Il s’y glisse des erreurs dramaturgiques, des fautes esthétiques – le directeur de l’opéra
refuserait ce livret car la conduite
de la ligne n’est pas parfaite et le contrepoint est confus. Ce
sujet est sans doute encore plus effarant, plus large et plus complet que
n’était l’autre – mais ces maudites
insuffisances ! Tout d’abord, rien à faire, ce n’est
pas lui, le premier. Ensuite il n’a pas atterri exactement à
l’endroit prévu. À cause d’une panne d’essence,
mais ça alors ! Il a été mû par l’essence
et pas par l’enthousiasme ? Il redémarre, cette fois
c’est l’huile qui pose des problèmes – il se pose de
nouveau, mais alors c’est l’hélice qui casse. On est
obligé d’attendre qu’on lui en livre une autre. Berlin
s’impatiente. Bon, tout est bien qui finit bien.
Il
arrive – c’est incroyable de le voir tant parler et tant
manger ! Il parle la bouche pleine, tout en lui rit, ses yeux, sa bouche,
même ses narines. De la curiosité qui l’entoure il n’y
a que sa curiosité à lui qui est plus grande : il ne nie pas
à quel point il est heureux de voir ceux qui le voient.
Même
son petit malheur, il le trouve amusant. L’avez-vous su ? Il
s’est égaré à la frontière ! Pourtant il
a diminué son altitude pour voler très bas, il criait fort et
faisait signe aux paysans : « S’il vous plaît,
est-ce la direction de Berlin ? Merci ! » Mais ce foutu
brouillard ! Mon Dieu, il s’est perdu un peu. L’erreur est
humaine.
En
effet.
Et
le personnage de Chamberlin est le plus humain parmi
les trois. Il vient avec quelqu’un, il n’est pas bon
d’être seul pour un voyage aussi fatigant. Il rate la
première place – mais ce n’est pas la primauté qui
compte, ce qui compte c’est d’être en second meilleur que le
premier ! Je commets des fautes, tant pis, je les corrigerai !
Et
le principal – il rit allègrement. Il rit du monde, il se moque un
peu de lui-même – et même un tout petit peu du divin
Lindbergh qu’il intitule "le fou volant", peut-être pas
tant à cause de sa témérité, que plutôt pour
son sérieux. La preuve : il est possible de surpasser sa
performance, sans arrogance – avec légèreté, en
sifflotant ! Je ne suis qu’un homme, imparfait et faillible –
et pourtant apparemment c’est
à moi qu’a été donnée la possibilité
de corriger et de perfectionner ce monde, de le rendre meilleur, ce monde
créé tambour battant par les dieux mystérieux !

(Données de pointage de cible)
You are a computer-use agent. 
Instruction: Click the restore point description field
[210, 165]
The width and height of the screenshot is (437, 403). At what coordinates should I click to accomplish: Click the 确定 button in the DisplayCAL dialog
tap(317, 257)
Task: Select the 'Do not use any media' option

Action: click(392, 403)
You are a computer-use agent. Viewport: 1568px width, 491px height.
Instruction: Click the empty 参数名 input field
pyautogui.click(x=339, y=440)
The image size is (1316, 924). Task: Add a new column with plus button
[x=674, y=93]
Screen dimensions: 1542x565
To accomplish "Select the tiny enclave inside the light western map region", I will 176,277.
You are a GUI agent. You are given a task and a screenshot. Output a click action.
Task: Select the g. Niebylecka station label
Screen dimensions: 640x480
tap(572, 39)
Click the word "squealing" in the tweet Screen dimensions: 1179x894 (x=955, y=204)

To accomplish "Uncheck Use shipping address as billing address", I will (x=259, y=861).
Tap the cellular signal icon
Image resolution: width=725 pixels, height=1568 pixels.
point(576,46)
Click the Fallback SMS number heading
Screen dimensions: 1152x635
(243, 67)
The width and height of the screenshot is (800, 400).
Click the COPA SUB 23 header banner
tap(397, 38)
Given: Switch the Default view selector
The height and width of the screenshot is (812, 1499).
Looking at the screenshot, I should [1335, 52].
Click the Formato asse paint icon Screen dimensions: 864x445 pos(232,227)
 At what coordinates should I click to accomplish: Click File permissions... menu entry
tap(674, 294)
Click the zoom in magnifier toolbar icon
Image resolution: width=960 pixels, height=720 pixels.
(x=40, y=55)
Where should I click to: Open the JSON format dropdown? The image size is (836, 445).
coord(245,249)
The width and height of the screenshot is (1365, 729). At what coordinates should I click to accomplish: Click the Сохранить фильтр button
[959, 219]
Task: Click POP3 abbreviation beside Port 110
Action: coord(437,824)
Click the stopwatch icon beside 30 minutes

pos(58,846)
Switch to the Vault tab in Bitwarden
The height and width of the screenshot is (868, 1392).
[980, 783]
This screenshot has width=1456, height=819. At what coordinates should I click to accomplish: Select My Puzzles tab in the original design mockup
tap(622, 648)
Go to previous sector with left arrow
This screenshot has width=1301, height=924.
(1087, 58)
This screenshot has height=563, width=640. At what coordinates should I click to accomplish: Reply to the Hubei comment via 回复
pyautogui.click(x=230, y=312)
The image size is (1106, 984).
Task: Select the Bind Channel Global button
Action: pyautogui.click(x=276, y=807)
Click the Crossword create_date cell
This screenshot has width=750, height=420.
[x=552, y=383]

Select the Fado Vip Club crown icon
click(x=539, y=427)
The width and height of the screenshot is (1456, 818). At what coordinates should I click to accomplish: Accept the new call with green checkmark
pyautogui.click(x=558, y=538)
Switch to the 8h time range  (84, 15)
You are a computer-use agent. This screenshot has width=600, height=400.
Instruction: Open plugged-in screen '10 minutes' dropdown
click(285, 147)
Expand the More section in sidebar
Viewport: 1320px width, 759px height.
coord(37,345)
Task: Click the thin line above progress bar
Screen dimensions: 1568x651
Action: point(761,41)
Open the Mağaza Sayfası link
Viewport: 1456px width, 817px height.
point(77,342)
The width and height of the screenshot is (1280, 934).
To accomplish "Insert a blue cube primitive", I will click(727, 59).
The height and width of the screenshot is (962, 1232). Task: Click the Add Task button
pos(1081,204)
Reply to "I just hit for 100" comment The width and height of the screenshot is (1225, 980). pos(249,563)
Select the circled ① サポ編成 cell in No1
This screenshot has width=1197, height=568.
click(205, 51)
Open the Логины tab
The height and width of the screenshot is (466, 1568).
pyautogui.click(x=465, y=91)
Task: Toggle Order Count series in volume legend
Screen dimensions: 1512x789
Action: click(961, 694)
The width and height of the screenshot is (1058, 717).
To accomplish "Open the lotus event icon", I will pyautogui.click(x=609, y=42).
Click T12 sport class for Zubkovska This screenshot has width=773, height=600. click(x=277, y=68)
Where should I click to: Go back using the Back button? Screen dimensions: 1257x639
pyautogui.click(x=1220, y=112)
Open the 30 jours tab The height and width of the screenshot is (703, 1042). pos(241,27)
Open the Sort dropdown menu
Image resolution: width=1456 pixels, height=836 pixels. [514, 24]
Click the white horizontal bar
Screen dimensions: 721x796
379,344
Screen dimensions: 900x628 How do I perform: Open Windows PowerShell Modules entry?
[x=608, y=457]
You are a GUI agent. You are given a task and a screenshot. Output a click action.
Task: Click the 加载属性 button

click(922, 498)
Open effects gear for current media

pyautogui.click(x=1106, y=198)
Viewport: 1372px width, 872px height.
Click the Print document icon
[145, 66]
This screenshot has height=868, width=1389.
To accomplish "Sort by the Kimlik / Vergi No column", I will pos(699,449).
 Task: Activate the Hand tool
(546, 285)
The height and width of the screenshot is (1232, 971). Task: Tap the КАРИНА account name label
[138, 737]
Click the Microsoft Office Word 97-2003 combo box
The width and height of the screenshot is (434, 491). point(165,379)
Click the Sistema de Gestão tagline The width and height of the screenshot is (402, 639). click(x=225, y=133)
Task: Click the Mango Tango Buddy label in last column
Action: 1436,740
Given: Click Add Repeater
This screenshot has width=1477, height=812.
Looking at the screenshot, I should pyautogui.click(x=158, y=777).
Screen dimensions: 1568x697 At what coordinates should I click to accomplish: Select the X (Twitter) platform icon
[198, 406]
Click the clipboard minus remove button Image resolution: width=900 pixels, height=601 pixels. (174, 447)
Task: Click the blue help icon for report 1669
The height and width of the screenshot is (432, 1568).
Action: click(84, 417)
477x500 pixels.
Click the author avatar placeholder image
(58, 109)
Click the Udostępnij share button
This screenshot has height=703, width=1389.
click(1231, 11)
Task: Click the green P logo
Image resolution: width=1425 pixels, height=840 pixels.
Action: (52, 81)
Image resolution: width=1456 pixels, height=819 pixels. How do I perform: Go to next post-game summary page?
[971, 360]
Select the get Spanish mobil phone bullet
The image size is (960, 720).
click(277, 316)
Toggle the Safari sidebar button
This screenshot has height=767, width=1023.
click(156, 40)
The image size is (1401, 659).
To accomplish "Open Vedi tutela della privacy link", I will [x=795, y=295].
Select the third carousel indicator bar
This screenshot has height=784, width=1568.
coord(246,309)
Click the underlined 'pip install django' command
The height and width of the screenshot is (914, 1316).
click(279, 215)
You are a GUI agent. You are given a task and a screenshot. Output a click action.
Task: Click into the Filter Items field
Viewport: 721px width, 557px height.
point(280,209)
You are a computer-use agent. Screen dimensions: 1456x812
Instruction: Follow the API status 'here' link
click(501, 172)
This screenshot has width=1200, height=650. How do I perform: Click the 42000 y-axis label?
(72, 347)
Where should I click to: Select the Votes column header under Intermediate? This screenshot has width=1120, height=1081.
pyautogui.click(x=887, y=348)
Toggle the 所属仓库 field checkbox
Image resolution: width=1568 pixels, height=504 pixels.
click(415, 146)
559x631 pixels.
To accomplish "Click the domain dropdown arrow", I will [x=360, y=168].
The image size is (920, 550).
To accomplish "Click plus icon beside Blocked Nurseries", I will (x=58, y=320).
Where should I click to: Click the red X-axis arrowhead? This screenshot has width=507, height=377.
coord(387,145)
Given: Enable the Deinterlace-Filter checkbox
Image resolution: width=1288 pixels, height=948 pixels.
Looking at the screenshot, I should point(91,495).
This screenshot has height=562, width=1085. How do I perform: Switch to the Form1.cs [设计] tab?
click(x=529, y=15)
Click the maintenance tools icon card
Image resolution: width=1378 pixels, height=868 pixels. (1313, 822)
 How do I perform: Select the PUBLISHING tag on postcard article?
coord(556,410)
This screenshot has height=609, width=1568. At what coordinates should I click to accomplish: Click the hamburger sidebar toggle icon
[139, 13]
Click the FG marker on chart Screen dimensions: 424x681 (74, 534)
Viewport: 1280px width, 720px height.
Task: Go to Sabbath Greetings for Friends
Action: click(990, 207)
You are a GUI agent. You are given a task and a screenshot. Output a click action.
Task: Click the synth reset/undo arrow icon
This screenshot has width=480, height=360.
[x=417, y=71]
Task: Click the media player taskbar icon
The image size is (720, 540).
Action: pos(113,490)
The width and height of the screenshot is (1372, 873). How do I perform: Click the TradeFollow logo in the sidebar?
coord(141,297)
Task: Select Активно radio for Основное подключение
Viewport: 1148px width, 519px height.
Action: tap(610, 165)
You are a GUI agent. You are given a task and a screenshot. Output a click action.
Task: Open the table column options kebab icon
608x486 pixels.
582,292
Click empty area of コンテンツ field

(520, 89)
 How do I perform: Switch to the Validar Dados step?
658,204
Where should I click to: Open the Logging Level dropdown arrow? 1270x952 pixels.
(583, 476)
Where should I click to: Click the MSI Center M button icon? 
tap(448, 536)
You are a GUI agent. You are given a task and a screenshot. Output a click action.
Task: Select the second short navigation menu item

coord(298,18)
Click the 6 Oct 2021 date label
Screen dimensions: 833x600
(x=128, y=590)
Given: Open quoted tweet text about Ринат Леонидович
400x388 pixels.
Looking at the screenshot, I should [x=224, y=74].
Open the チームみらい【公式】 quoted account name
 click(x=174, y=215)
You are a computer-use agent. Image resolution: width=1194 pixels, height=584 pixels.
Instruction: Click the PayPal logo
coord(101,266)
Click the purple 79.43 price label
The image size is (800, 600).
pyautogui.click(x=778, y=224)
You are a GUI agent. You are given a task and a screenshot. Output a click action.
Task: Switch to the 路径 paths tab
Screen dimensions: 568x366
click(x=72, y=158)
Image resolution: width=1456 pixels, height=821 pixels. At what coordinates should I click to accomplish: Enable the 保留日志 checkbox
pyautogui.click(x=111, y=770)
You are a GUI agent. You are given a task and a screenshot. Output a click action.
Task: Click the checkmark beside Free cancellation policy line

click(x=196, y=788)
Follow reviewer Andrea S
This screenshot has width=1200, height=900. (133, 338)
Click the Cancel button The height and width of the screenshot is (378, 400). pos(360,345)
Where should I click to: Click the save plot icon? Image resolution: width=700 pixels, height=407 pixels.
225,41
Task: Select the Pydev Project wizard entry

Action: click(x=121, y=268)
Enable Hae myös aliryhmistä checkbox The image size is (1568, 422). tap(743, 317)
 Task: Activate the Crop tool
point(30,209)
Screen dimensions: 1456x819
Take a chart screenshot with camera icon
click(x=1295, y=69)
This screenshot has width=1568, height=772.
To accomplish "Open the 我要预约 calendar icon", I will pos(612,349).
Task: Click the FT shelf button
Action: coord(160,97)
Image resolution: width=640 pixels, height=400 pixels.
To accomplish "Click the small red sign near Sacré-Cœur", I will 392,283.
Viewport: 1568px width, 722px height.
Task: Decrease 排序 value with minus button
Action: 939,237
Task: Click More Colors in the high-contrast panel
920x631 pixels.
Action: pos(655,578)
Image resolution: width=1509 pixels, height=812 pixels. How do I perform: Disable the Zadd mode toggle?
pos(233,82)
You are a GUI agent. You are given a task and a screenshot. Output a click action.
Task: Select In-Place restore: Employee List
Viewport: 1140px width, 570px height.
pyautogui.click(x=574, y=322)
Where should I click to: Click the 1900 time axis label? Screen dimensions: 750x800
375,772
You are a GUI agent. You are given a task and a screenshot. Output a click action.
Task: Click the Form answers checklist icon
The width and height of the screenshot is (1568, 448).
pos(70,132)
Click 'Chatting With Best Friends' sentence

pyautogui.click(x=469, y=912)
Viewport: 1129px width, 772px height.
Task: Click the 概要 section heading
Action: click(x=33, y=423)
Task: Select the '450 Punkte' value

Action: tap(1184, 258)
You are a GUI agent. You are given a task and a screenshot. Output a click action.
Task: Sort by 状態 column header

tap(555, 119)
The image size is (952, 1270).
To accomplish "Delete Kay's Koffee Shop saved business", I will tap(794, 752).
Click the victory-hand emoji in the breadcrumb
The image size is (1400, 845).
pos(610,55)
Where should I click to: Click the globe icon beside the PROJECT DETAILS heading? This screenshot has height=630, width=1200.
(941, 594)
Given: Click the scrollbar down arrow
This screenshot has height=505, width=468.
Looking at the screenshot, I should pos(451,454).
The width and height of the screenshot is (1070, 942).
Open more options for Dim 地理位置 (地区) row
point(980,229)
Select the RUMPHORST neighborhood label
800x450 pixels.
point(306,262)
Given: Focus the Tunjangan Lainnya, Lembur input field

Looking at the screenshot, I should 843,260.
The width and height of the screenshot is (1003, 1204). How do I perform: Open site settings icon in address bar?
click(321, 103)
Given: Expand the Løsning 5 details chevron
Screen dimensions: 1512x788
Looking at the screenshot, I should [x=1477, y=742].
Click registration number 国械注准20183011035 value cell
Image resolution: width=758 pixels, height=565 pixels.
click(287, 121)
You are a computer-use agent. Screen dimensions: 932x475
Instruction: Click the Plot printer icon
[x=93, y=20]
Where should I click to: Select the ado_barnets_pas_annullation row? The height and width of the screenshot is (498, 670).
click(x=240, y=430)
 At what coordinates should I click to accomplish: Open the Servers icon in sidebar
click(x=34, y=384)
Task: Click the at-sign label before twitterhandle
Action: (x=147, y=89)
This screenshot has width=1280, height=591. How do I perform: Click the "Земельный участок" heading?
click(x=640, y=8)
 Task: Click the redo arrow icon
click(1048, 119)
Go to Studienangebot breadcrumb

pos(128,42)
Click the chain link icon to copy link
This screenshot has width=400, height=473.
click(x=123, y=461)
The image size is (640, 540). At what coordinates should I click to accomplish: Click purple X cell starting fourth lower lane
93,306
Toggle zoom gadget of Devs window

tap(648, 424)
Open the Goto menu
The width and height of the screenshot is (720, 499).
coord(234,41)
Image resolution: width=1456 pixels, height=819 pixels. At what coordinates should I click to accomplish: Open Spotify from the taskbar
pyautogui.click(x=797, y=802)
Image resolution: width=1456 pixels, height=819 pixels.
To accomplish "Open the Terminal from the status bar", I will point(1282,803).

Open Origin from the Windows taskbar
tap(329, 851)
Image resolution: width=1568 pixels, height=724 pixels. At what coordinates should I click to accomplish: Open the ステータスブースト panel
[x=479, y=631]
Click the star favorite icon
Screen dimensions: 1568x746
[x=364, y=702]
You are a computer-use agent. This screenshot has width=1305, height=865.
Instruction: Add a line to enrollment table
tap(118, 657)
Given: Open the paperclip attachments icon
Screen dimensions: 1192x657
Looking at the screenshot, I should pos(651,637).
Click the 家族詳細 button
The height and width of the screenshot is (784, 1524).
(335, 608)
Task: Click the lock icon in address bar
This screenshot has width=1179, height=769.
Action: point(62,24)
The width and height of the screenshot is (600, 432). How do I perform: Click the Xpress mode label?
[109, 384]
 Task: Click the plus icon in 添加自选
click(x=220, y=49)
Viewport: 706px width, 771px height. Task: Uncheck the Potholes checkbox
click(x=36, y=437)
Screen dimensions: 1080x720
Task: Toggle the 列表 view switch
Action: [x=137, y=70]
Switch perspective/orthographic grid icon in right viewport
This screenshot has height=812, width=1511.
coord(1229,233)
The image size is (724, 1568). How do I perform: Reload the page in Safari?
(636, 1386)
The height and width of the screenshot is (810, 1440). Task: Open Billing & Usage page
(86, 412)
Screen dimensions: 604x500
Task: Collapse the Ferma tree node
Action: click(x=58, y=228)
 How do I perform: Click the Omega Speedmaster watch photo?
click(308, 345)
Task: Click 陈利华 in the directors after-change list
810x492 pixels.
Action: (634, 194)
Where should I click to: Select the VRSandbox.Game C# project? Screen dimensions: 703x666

TÂCHES À EFFECTUER:
1. Dans l'extrait sur le vol de Chamberlin, quel surnom Chamberlin donne-t-il à Lindbergh ?
2. Recopiez le passage de l'extrait sur le vol de Chamberlin qui commence à « Il s’y glisse » et se termine à « qui finit bien. ».

RÉPONSES PAR TÂCHE:
1. Il le surnomme « le fou volant ».

2.
Il s’y glisse des erreurs dramaturgiques, des fautes esthétiques – le directeur de l’opéra
refuserait ce livret car la conduite
de la ligne n’est pas parfaite et le contrepoint est confus. Ce
sujet est sans doute encore plus effarant, plus large et plus complet que
n’était l’autre – mais ces maudites
insuffisances ! Tout d’abord, rien à faire, ce n’est
pas lui, le premier. Ensuite il n’a pas atterri exactement à
l’endroit prévu. À cause d’une panne d’essence,
mais ça alors ! Il a été mû par l’essence
et pas par l’enthousiasme ? Il redémarre, cette fois
c’est l’huile qui pose des problèmes – il se pose de
nouveau, mais alors c’est l’hélice qui casse. On est
obligé d’attendre qu’on lui en livre une autre. Berlin
s’impatiente. Bon, tout est bien qui finit bien.